• **AVAILABLE RECORDS**
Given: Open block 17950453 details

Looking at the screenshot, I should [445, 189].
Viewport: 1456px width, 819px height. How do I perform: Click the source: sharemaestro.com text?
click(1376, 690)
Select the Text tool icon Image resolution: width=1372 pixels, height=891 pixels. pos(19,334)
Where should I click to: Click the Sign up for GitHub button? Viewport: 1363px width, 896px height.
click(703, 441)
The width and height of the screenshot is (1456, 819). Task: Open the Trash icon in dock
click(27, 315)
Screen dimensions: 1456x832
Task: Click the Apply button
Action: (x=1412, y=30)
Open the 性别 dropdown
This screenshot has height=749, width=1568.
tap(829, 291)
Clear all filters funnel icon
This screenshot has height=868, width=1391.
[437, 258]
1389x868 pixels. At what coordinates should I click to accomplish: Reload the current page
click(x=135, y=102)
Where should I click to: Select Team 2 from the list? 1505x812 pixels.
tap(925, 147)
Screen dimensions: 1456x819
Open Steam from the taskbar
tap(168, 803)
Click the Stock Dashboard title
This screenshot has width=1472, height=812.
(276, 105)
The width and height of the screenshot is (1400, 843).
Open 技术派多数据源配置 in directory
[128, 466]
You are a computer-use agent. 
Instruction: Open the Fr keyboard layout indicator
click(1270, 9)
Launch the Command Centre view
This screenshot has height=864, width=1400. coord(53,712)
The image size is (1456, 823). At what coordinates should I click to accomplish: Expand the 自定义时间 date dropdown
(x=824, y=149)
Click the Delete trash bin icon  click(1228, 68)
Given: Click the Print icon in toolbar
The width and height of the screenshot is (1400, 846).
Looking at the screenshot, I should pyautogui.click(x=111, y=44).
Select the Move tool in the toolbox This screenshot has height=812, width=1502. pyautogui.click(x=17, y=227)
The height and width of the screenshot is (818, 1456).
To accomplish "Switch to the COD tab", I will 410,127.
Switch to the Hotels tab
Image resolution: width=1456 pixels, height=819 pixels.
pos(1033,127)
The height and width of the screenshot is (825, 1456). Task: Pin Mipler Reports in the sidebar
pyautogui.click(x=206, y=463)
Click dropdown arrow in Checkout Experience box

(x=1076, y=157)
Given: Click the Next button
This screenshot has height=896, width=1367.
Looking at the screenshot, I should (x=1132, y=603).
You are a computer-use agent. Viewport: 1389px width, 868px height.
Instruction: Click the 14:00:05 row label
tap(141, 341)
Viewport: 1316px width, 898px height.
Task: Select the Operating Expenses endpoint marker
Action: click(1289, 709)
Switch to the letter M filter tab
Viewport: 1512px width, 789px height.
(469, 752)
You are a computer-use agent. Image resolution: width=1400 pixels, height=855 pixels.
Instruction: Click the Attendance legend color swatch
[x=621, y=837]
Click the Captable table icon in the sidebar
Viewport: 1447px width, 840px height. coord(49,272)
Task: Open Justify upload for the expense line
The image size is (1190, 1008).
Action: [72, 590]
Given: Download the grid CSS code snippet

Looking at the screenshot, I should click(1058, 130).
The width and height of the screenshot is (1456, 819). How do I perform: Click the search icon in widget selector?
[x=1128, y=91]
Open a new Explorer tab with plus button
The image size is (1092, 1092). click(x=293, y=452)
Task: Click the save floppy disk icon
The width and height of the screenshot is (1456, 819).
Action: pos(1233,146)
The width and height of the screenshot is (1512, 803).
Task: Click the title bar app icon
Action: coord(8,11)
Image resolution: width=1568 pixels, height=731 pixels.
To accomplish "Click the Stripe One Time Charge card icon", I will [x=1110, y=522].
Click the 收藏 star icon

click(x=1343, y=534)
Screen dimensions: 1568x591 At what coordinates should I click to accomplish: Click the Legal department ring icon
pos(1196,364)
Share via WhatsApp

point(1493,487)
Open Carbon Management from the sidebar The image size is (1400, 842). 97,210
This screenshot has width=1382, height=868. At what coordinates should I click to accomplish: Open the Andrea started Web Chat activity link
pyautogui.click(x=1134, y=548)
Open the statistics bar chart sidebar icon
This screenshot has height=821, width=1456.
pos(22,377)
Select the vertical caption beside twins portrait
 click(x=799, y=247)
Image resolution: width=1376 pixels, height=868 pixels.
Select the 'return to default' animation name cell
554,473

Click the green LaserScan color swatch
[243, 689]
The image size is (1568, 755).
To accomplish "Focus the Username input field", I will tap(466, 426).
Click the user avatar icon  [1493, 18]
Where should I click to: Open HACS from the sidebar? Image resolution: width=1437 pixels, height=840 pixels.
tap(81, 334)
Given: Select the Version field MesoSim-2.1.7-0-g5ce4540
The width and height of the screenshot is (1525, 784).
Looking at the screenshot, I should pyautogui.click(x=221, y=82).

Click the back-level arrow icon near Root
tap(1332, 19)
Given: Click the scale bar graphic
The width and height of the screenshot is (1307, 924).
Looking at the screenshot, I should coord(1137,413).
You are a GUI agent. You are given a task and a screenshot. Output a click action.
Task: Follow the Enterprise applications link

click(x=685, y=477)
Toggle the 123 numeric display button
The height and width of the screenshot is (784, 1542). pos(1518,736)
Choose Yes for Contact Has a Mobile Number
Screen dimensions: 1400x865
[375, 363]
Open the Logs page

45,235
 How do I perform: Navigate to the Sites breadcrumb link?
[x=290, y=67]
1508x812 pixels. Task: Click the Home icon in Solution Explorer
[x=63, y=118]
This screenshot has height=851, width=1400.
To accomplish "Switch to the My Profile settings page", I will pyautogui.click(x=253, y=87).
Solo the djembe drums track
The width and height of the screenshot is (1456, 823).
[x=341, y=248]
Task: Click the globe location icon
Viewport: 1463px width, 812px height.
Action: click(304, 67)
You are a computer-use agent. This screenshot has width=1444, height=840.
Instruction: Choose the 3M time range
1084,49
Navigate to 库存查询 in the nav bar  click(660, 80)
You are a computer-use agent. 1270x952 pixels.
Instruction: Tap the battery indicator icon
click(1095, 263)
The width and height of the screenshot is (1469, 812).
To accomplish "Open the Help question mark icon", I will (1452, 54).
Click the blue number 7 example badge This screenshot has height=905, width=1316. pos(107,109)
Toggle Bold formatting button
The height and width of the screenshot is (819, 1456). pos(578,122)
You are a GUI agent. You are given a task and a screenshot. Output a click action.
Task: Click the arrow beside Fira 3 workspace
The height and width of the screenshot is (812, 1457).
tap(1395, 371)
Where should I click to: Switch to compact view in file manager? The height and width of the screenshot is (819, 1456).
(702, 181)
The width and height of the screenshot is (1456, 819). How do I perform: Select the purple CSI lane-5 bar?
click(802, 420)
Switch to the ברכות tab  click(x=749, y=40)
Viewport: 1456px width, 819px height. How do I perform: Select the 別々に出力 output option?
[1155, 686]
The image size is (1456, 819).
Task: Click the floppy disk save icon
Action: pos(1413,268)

• **WORK ORDER**
Please output the complete set of records above without any alteration.

• **RESULT**
Given: Open block 17950453 details

Looking at the screenshot, I should [445, 189].
Viewport: 1456px width, 819px height. How do I perform: Click the source: sharemaestro.com text?
click(1376, 690)
Select the Text tool icon Image resolution: width=1372 pixels, height=891 pixels. pos(19,334)
Where should I click to: Click the Sign up for GitHub button? Viewport: 1363px width, 896px height.
click(703, 441)
The width and height of the screenshot is (1456, 819). Task: Open the Trash icon in dock
click(27, 315)
Screen dimensions: 1456x832
Task: Click the Apply button
Action: (x=1412, y=30)
Open the 性别 dropdown
This screenshot has height=749, width=1568.
tap(829, 291)
Clear all filters funnel icon
This screenshot has height=868, width=1391.
[437, 258]
1389x868 pixels. At what coordinates should I click to accomplish: Reload the current page
click(x=135, y=102)
Where should I click to: Select Team 2 from the list? 1505x812 pixels.
tap(925, 147)
Screen dimensions: 1456x819
Open Steam from the taskbar
tap(168, 803)
Click the Stock Dashboard title
This screenshot has width=1472, height=812.
(276, 105)
The width and height of the screenshot is (1400, 843).
Open 技术派多数据源配置 in directory
[128, 466]
You are a computer-use agent. 
Instruction: Open the Fr keyboard layout indicator
click(1270, 9)
Launch the Command Centre view
This screenshot has height=864, width=1400. coord(53,712)
The image size is (1456, 823). At what coordinates should I click to accomplish: Expand the 自定义时间 date dropdown
(x=824, y=149)
Click the Delete trash bin icon  click(1228, 68)
Given: Click the Print icon in toolbar
The width and height of the screenshot is (1400, 846).
Looking at the screenshot, I should pyautogui.click(x=111, y=44).
Select the Move tool in the toolbox This screenshot has height=812, width=1502. pyautogui.click(x=17, y=227)
The height and width of the screenshot is (818, 1456).
To accomplish "Switch to the COD tab", I will 410,127.
Switch to the Hotels tab
Image resolution: width=1456 pixels, height=819 pixels.
pos(1033,127)
The height and width of the screenshot is (825, 1456). Task: Pin Mipler Reports in the sidebar
pyautogui.click(x=206, y=463)
Click dropdown arrow in Checkout Experience box

(x=1076, y=157)
Given: Click the Next button
This screenshot has height=896, width=1367.
Looking at the screenshot, I should (x=1132, y=603).
You are a computer-use agent. Viewport: 1389px width, 868px height.
Instruction: Click the 14:00:05 row label
tap(141, 341)
Viewport: 1316px width, 898px height.
Task: Select the Operating Expenses endpoint marker
Action: click(1289, 709)
Switch to the letter M filter tab
Viewport: 1512px width, 789px height.
(469, 752)
You are a computer-use agent. Image resolution: width=1400 pixels, height=855 pixels.
Instruction: Click the Attendance legend color swatch
[x=621, y=837]
Click the Captable table icon in the sidebar
Viewport: 1447px width, 840px height. coord(49,272)
Task: Open Justify upload for the expense line
The image size is (1190, 1008).
Action: [72, 590]
Given: Download the grid CSS code snippet

Looking at the screenshot, I should click(1058, 130).
The width and height of the screenshot is (1456, 819). How do I perform: Click the search icon in widget selector?
[x=1128, y=91]
Open a new Explorer tab with plus button
The image size is (1092, 1092). click(x=293, y=452)
Task: Click the save floppy disk icon
The width and height of the screenshot is (1456, 819).
Action: pos(1233,146)
The width and height of the screenshot is (1512, 803).
Task: Click the title bar app icon
Action: coord(8,11)
Image resolution: width=1568 pixels, height=731 pixels.
To accomplish "Click the Stripe One Time Charge card icon", I will [x=1110, y=522].
Click the 收藏 star icon

click(x=1343, y=534)
Screen dimensions: 1568x591 At what coordinates should I click to accomplish: Click the Legal department ring icon
pos(1196,364)
Share via WhatsApp

point(1493,487)
Open Carbon Management from the sidebar The image size is (1400, 842). 97,210
This screenshot has width=1382, height=868. At what coordinates should I click to accomplish: Open the Andrea started Web Chat activity link
pyautogui.click(x=1134, y=548)
Open the statistics bar chart sidebar icon
This screenshot has height=821, width=1456.
pos(22,377)
Select the vertical caption beside twins portrait
 click(x=799, y=247)
Image resolution: width=1376 pixels, height=868 pixels.
Select the 'return to default' animation name cell
554,473

Click the green LaserScan color swatch
[243, 689]
The image size is (1568, 755).
To accomplish "Focus the Username input field", I will tap(466, 426).
Click the user avatar icon  [1493, 18]
Where should I click to: Open HACS from the sidebar? Image resolution: width=1437 pixels, height=840 pixels.
tap(81, 334)
Given: Select the Version field MesoSim-2.1.7-0-g5ce4540
The width and height of the screenshot is (1525, 784).
Looking at the screenshot, I should pyautogui.click(x=221, y=82).

Click the back-level arrow icon near Root
tap(1332, 19)
Given: Click the scale bar graphic
The width and height of the screenshot is (1307, 924).
Looking at the screenshot, I should coord(1137,413).
You are a GUI agent. You are given a task and a screenshot. Output a click action.
Task: Follow the Enterprise applications link

click(x=685, y=477)
Toggle the 123 numeric display button
The height and width of the screenshot is (784, 1542). pos(1518,736)
Choose Yes for Contact Has a Mobile Number
Screen dimensions: 1400x865
[375, 363]
Open the Logs page

45,235
 How do I perform: Navigate to the Sites breadcrumb link?
[x=290, y=67]
1508x812 pixels. Task: Click the Home icon in Solution Explorer
[x=63, y=118]
This screenshot has height=851, width=1400.
To accomplish "Switch to the My Profile settings page", I will pyautogui.click(x=253, y=87).
Solo the djembe drums track
The width and height of the screenshot is (1456, 823).
[x=341, y=248]
Task: Click the globe location icon
Viewport: 1463px width, 812px height.
Action: click(304, 67)
You are a computer-use agent. This screenshot has width=1444, height=840.
Instruction: Choose the 3M time range
1084,49
Navigate to 库存查询 in the nav bar  click(660, 80)
You are a computer-use agent. 1270x952 pixels.
Instruction: Tap the battery indicator icon
click(1095, 263)
The width and height of the screenshot is (1469, 812).
To accomplish "Open the Help question mark icon", I will (1452, 54).
Click the blue number 7 example badge This screenshot has height=905, width=1316. pos(107,109)
Toggle Bold formatting button
The height and width of the screenshot is (819, 1456). pos(578,122)
You are a GUI agent. You are given a task and a screenshot. Output a click action.
Task: Click the arrow beside Fira 3 workspace
The height and width of the screenshot is (812, 1457).
tap(1395, 371)
Where should I click to: Switch to compact view in file manager? The height and width of the screenshot is (819, 1456).
(702, 181)
The width and height of the screenshot is (1456, 819). How do I perform: Select the purple CSI lane-5 bar?
click(802, 420)
Switch to the ברכות tab  click(x=749, y=40)
Viewport: 1456px width, 819px height. How do I perform: Select the 別々に出力 output option?
[1155, 686]
The image size is (1456, 819).
Task: Click the floppy disk save icon
Action: pos(1413,268)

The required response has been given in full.